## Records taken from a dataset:
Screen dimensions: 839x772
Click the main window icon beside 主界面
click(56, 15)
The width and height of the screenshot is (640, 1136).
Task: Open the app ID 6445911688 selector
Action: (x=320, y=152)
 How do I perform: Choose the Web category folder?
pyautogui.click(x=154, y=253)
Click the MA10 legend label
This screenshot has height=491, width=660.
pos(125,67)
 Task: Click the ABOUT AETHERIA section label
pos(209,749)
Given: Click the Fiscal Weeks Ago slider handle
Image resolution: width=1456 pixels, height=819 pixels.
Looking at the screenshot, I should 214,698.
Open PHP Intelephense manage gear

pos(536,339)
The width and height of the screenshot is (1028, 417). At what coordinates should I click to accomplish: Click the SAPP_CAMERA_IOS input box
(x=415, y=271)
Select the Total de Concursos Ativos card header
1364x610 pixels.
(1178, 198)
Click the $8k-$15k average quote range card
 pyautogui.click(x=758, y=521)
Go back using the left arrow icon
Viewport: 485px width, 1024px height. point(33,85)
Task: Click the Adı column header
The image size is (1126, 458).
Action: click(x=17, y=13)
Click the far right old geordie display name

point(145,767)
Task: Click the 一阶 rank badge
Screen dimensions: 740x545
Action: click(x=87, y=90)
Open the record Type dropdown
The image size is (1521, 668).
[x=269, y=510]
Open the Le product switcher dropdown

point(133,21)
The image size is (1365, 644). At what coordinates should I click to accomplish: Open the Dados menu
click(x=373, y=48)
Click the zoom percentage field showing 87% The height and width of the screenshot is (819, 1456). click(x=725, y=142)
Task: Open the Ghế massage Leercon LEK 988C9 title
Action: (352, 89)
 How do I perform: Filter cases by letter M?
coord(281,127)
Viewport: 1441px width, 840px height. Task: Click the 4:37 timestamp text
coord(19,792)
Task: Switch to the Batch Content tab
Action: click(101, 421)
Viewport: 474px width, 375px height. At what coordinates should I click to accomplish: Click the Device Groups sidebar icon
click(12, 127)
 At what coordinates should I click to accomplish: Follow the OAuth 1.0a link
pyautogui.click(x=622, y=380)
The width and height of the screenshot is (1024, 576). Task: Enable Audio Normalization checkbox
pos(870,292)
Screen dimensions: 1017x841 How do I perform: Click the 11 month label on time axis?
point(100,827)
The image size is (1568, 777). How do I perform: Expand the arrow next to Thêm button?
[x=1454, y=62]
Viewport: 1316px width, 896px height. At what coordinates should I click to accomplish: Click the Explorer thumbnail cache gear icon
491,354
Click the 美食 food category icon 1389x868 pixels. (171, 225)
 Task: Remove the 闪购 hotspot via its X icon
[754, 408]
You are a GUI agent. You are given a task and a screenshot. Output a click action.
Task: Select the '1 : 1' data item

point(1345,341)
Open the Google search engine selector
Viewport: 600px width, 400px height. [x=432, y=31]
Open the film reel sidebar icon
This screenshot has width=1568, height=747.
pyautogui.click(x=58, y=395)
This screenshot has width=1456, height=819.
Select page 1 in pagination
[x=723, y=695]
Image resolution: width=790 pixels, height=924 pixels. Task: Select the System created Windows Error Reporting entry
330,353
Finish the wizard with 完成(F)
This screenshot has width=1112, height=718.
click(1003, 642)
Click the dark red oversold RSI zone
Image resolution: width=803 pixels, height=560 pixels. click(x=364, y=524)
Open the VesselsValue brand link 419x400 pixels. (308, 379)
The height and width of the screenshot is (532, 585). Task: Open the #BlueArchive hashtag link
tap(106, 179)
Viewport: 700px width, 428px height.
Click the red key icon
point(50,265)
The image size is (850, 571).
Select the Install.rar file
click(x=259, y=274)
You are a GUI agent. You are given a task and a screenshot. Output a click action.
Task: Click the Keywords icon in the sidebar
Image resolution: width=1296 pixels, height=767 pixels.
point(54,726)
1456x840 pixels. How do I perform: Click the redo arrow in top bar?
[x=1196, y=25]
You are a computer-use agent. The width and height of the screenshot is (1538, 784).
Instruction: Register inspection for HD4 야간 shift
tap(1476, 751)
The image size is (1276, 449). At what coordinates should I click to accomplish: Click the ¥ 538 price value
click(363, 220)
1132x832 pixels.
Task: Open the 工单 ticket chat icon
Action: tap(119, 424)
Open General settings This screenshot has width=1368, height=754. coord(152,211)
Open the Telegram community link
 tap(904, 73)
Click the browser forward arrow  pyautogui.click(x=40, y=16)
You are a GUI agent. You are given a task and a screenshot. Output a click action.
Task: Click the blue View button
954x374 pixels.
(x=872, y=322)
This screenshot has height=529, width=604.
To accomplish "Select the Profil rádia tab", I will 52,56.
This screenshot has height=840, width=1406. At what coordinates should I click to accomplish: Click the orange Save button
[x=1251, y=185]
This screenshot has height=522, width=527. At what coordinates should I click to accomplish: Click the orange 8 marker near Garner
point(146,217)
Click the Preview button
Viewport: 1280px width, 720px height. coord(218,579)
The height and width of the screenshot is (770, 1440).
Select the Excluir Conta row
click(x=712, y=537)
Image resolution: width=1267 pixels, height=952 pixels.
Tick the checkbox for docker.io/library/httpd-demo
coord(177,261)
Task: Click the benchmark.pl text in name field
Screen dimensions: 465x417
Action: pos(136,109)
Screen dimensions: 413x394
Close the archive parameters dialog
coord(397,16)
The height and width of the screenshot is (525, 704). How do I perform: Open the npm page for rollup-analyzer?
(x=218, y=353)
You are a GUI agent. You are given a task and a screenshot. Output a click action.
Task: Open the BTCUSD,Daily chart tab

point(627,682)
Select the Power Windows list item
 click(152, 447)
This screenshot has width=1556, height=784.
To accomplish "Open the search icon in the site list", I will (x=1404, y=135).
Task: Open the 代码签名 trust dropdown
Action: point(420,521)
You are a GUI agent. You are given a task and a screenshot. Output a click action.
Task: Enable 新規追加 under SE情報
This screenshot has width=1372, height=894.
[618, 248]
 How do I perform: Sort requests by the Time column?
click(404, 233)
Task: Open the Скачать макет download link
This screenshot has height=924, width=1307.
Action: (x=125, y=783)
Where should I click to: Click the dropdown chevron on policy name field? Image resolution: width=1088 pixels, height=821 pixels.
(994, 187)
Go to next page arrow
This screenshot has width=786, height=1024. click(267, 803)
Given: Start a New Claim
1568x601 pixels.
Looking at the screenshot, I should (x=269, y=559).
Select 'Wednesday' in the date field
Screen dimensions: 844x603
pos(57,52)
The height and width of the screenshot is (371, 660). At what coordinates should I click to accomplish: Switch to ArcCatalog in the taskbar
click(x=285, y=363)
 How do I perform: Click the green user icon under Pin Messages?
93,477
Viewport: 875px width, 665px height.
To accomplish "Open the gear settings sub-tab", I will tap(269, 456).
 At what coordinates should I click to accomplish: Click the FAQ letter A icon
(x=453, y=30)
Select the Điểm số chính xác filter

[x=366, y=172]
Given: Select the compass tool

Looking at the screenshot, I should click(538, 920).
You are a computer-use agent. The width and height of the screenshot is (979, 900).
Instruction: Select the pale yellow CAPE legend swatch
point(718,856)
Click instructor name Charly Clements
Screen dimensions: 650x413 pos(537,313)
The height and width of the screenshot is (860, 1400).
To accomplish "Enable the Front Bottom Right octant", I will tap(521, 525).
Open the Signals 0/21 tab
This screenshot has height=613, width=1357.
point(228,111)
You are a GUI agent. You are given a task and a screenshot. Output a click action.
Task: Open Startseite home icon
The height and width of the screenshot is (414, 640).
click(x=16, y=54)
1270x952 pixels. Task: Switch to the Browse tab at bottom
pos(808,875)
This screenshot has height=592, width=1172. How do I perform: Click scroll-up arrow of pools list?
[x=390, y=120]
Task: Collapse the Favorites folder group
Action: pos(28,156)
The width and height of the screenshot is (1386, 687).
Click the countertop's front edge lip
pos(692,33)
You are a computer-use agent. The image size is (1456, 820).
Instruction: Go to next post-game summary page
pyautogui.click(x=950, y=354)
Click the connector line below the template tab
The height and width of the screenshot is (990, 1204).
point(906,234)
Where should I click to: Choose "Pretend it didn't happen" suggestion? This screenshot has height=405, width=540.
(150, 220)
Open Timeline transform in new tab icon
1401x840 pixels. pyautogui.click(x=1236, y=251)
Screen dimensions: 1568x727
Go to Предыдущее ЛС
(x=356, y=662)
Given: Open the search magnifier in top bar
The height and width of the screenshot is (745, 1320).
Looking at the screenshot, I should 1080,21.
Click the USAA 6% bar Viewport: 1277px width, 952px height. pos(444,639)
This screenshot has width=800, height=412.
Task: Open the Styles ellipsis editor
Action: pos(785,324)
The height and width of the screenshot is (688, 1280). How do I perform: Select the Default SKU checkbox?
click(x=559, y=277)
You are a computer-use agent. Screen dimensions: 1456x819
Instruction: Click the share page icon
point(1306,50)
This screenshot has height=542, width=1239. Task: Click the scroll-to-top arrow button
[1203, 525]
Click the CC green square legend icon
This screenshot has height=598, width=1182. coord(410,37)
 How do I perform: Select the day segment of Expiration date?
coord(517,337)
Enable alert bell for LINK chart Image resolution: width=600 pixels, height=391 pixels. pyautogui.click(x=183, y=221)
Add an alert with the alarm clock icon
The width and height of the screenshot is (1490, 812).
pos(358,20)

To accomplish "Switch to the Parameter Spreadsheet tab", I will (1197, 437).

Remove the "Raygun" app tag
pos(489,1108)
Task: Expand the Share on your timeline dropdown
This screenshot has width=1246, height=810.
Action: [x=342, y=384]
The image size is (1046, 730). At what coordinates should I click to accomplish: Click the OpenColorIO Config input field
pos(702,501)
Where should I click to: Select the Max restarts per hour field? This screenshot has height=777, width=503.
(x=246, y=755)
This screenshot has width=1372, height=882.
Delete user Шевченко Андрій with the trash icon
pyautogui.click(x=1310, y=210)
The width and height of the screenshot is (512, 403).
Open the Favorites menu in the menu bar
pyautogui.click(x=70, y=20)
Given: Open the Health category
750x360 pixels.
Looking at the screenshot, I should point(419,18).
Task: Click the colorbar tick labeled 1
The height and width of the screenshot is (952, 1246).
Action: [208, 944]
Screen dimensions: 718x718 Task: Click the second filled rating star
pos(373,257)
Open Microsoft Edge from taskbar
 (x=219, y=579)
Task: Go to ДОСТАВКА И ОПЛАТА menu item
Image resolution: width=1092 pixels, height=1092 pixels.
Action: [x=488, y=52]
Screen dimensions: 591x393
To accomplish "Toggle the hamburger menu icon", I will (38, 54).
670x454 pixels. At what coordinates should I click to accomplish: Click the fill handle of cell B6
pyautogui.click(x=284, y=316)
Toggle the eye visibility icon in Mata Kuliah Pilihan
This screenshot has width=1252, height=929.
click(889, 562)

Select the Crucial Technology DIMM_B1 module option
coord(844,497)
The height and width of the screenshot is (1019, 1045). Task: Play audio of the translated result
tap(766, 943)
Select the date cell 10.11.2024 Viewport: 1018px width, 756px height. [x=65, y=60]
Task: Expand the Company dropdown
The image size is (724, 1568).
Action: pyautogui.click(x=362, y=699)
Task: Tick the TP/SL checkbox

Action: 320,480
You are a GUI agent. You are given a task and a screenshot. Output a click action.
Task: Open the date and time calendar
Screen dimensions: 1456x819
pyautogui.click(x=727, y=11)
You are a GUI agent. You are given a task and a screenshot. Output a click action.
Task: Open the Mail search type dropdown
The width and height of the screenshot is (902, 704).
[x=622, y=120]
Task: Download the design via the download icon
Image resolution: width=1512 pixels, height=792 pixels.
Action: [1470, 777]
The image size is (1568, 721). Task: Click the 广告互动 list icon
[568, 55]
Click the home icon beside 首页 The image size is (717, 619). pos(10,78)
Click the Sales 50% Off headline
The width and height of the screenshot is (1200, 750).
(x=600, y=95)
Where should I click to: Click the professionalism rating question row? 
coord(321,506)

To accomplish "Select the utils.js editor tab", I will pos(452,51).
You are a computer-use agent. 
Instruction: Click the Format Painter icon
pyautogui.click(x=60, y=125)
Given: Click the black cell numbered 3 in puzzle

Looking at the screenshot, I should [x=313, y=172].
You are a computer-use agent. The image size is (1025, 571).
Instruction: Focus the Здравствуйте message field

## Task brief:
Copy everything from the line containing "The height and width of the screenshot is (532, 585)." down to the line containing "Viewport: 1280px width, 720px", replacing "orange" with "yellow" and leaving all else unchanged. Give only those lines.

## Result for this exercise:
The height and width of the screenshot is (532, 585). Task: Open the #BlueArchive hashtag link
tap(106, 179)
Viewport: 700px width, 428px height.
Click the red key icon
point(50,265)
The image size is (850, 571).
Select the Install.rar file
click(x=259, y=274)
You are a GUI agent. You are given a task and a screenshot. Output a click action.
Task: Click the Keywords icon in the sidebar
Image resolution: width=1296 pixels, height=767 pixels.
point(54,726)
1456x840 pixels. How do I perform: Click the redo arrow in top bar?
[x=1196, y=25]
You are a computer-use agent. The width and height of the screenshot is (1538, 784).
Instruction: Register inspection for HD4 야간 shift
tap(1476, 751)
The image size is (1276, 449). At what coordinates should I click to accomplish: Click the ¥ 538 price value
click(363, 220)
1132x832 pixels.
Task: Open the 工单 ticket chat icon
Action: tap(119, 424)
Open General settings This screenshot has width=1368, height=754. coord(152,211)
Open the Telegram community link
 tap(904, 73)
Click the browser forward arrow  pyautogui.click(x=40, y=16)
You are a GUI agent. You are given a task and a screenshot. Output a click action.
Task: Click the blue View button
954x374 pixels.
(x=872, y=322)
This screenshot has height=529, width=604.
To accomplish "Select the Profil rádia tab", I will 52,56.
This screenshot has height=840, width=1406. At what coordinates should I click to accomplish: Click the yellow Save button
[x=1251, y=185]
This screenshot has height=522, width=527. At what coordinates should I click to accomplish: Click the yellow 8 marker near Garner
point(146,217)
Click the Preview button
Viewport: 1280px width, 720px height. coord(218,579)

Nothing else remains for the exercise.